Linear regression provides an optimal approximation for given data, under the assumption that the data are affected by random statistical noise. Within this model, each value is the sum of a linear approximation in a selected point from the space of independent variables and a deviation caused by noise. In this article, we consider simple linear regression of one independent variable x and one dependent variable y:
yi = a + b xi + ei
where a and b are fitting parameters. ei represents a random error term of the model. The best fitting is performed using the least-squares method. This variant of linear regression replaces the whole dataset by a single line segment.
As a fundamental mathematical method, linear regression is used in numerous areas of business and science. One the reasons of its popularity is the ability to predict, which is based on the computation of the slope of the approximation line. A large deviation from the line is interpreted as a sign of an important event in a system that changes its behaviour. In data analysis, linear regression provides a clear view of data unaffected by noise. It enables us to create informative diagrams for datasets that may look chaotic at first. This feature is also helpful for data visualization, since it allows us to avoid the art of manual drawing of approximation lines by naked eye. The simplicity and efficiency are important advantages of linear regression over other methods and explain why it is a good choice in practice.
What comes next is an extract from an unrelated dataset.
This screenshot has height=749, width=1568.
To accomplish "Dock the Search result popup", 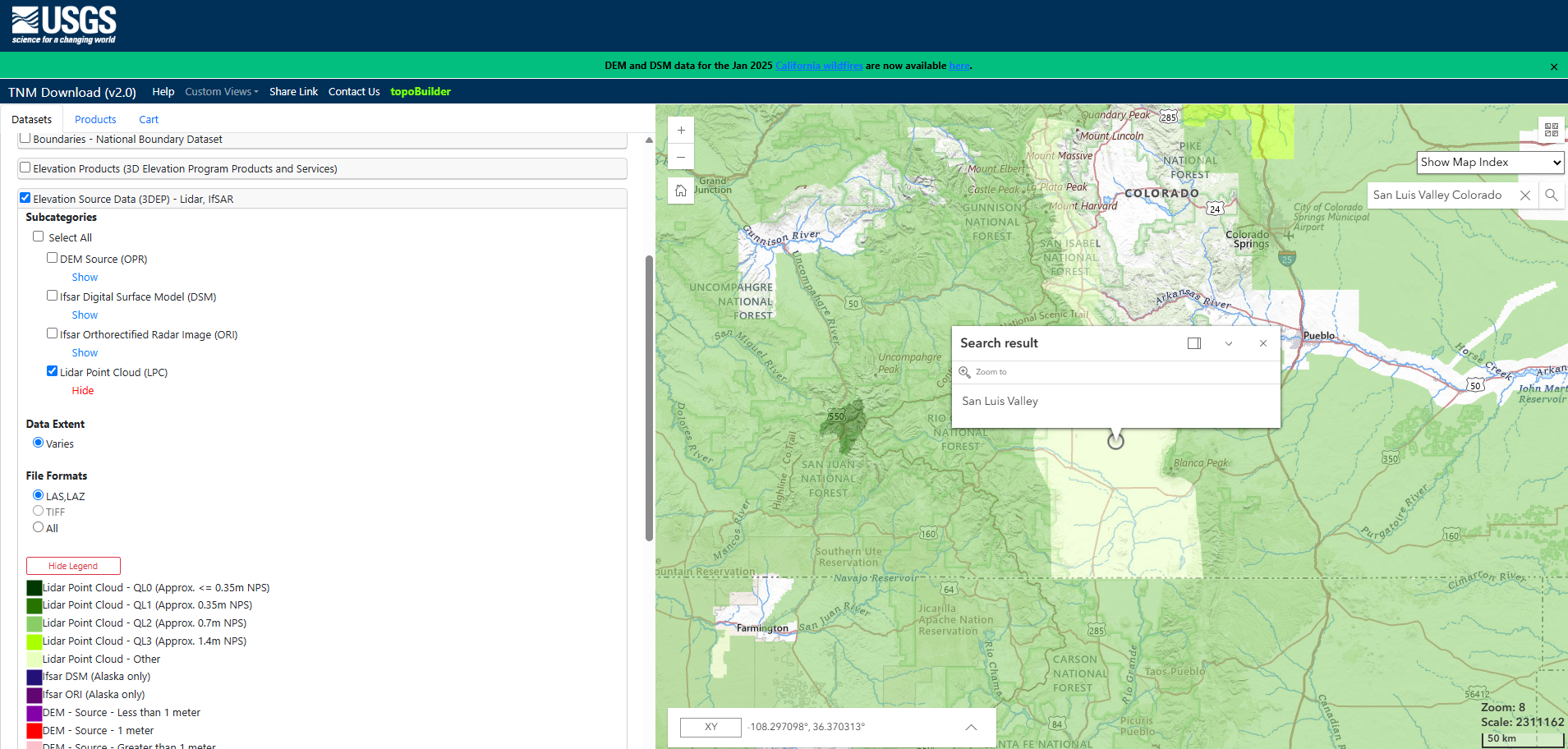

The limitation of linear regression is that its approximation might become inaccurate when the amount of noise is relatively small (see Figure 1). Because of this, the method does not enable us to reveal inherent features in a given dataset.
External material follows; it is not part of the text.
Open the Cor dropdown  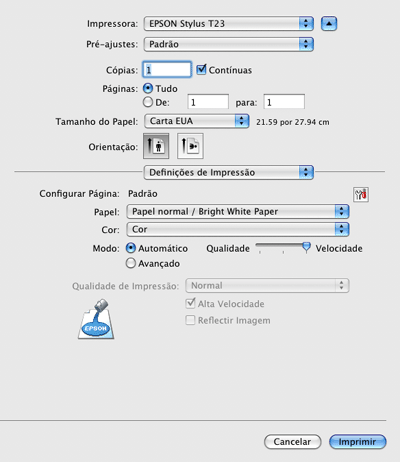(x=238, y=229)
Figure 1: An example of linear regression (in blue) and segmented linear regression (in red) for a given dataset (in black): the approximation with 3 line segments offers a significantly better accuracy than linear regression.
Segmented Linear Regression
Segmented linear regression (SLR) addresses this issue by offering piecewise linear approximation of a given dataset [2]. It splits the dataset into a list of subsets with adjacent ranges and then for each range finds linear regression, which normally has much better accuracy than one line regression for the whole dataset. It offers an approximation of the dataset by a sequence of line segments. In this context, segmented linear regression can be viewed as a decomposition of a given large dataset into a relatively small set of simple objects that provide compact but approximate representation of the given dataset within a specified accuracy.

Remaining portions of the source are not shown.